All successful placement algorithms for the most complex designs work in a top-down fashion (see e.g. [1], [4], [5]). The global structure is always similar: Iteratively the set of circuits is partitioned into smaller and smaller subsets, each corresponding to a region of the chip area. These regions are induced by a finer and finer grid. A more detailed description will be found in Section 2.

After some iterations the regions are quite small; each of them contains only few circuits. When the regions' sizes become comparable to the size of the larger circuits the partitioning process is stopped. Now some final legalization procedure is needed. Most circuits can usually be placed within the region they are assigned to, but in some cases modifications will be necessary. This final phase is called *detailed placement* and is the subject of this paper.

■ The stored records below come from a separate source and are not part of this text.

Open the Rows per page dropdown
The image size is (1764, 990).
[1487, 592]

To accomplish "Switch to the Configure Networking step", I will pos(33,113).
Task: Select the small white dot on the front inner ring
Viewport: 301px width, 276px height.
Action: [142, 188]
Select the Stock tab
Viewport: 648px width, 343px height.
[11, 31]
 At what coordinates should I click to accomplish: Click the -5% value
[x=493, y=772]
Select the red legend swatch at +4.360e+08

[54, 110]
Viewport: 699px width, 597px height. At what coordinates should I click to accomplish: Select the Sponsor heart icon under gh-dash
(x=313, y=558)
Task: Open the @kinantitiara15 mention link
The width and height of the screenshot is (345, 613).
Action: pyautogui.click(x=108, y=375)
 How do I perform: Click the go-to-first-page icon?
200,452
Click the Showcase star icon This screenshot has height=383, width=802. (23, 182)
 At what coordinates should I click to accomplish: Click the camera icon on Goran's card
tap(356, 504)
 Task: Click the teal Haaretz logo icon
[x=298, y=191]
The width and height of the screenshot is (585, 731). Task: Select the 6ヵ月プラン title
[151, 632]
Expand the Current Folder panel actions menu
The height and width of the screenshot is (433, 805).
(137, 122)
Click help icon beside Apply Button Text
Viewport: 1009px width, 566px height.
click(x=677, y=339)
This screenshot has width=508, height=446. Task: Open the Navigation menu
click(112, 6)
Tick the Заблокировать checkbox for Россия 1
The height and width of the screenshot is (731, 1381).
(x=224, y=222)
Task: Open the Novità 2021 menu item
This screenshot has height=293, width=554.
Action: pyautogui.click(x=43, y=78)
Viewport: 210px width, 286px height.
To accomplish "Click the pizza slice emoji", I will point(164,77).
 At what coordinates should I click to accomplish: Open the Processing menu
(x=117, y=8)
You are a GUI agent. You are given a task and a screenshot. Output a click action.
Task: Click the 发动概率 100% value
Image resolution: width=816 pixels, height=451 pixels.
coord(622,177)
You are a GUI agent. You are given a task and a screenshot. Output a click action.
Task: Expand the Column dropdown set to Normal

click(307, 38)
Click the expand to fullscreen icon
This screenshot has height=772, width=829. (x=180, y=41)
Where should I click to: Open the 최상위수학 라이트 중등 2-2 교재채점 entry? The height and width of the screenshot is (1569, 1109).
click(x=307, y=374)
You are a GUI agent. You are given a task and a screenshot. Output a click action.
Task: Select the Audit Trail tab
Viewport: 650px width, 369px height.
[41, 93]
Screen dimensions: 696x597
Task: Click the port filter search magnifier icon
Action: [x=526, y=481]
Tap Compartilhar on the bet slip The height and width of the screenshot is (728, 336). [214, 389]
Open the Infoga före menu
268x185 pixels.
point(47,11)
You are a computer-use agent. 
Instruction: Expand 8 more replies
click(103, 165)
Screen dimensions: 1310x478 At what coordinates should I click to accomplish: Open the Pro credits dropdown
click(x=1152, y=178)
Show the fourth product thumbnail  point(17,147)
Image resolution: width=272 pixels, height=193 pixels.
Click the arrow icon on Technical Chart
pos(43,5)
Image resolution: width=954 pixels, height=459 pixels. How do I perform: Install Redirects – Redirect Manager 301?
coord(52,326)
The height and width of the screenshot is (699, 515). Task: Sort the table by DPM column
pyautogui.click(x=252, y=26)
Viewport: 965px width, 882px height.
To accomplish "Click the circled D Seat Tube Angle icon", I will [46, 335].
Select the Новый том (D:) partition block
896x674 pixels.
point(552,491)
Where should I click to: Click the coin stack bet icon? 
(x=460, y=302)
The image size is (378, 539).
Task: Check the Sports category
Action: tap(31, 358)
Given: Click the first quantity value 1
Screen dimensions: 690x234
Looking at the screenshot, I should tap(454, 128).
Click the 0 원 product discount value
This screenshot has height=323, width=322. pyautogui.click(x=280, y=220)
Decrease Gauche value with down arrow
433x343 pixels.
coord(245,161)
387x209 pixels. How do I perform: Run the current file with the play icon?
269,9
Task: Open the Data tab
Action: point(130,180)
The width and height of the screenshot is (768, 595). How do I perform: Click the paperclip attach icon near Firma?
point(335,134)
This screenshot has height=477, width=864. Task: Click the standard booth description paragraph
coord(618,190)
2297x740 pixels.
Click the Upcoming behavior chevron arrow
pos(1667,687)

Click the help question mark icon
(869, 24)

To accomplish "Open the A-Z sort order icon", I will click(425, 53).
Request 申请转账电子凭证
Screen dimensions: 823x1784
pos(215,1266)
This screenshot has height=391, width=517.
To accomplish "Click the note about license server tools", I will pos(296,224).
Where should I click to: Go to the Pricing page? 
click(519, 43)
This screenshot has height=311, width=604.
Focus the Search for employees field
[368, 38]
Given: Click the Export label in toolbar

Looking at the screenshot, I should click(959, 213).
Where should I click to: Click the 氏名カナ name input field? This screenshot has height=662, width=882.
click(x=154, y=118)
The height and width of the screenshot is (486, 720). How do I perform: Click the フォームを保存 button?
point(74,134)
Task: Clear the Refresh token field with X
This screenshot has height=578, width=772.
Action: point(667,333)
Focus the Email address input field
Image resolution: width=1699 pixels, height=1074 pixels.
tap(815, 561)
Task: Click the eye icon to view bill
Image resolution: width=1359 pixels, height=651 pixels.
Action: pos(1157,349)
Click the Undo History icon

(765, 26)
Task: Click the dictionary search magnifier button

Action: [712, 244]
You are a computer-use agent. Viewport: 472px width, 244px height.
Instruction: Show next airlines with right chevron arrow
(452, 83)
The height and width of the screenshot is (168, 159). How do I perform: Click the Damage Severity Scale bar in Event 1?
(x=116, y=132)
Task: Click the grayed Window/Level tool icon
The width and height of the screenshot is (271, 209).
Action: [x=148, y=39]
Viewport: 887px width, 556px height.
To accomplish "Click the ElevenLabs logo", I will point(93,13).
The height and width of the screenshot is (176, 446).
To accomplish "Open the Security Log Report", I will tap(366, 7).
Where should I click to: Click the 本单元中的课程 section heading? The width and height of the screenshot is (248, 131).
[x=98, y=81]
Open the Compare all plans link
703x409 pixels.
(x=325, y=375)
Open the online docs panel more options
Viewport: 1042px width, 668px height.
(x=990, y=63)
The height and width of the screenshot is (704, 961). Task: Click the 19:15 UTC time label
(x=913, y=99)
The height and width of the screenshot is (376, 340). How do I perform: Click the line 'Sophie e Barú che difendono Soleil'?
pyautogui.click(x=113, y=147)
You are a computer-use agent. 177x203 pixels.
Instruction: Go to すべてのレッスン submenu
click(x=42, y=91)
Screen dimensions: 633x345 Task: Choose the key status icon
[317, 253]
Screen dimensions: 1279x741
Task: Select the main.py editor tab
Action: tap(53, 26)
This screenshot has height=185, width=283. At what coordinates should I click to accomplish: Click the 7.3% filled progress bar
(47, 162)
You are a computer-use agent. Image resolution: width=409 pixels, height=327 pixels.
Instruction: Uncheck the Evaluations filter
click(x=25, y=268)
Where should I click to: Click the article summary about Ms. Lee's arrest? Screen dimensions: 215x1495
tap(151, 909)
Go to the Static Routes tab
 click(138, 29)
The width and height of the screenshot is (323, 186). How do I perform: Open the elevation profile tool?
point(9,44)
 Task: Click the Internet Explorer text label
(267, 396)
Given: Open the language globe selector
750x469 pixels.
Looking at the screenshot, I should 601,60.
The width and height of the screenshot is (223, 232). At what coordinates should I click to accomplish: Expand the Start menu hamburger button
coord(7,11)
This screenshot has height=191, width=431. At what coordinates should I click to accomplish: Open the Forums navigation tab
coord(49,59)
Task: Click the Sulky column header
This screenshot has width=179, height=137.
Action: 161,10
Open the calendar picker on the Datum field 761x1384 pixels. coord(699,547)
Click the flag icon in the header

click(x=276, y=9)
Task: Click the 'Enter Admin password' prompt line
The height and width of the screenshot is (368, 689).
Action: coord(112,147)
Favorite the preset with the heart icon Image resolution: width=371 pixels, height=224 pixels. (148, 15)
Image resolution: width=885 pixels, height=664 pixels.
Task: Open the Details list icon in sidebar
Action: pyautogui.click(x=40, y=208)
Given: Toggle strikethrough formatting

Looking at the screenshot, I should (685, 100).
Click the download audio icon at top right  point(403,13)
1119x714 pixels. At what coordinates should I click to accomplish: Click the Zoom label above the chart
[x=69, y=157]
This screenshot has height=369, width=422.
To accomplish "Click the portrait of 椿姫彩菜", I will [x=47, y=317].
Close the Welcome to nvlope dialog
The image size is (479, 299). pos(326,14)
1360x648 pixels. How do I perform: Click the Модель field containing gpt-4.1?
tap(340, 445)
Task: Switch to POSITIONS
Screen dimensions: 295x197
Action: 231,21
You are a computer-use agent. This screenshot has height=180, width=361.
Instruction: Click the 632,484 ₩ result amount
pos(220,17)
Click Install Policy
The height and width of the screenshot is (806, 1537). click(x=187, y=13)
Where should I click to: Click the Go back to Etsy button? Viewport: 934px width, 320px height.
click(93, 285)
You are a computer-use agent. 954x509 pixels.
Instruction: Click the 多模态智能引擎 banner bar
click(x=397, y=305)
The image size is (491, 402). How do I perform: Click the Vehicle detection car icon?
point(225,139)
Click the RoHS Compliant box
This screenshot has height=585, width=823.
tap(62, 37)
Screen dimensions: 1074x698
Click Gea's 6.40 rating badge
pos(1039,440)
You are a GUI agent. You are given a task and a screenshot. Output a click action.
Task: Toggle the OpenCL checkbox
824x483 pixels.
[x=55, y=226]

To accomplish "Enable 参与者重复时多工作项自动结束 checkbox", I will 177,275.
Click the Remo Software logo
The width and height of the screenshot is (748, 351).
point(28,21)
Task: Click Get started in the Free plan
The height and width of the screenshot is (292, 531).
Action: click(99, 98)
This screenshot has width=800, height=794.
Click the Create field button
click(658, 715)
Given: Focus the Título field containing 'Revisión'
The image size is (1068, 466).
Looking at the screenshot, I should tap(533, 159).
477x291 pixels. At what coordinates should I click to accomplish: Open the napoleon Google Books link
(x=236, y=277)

We propose a new algorithm for the detailed placement. This new method naturally partitions the detailed placement task into several subtasks. Each of the subproblems can be formulated as a well-known combinatorial optimization problem and is solved optimally.

The detailed placement algorithm presented here

consists of three phases: Balancing the regions (Section 3), balancing the zones (Section 4) and zonebased placement (Section 5). Some concluding remarks make up the final section.

## 2 Top-down placement

In this section we briefly review the global structure of top-down placement algorithms like [1], [4], [5]. This is necessary since the output of the global placement procedure is the input for the detailed placement.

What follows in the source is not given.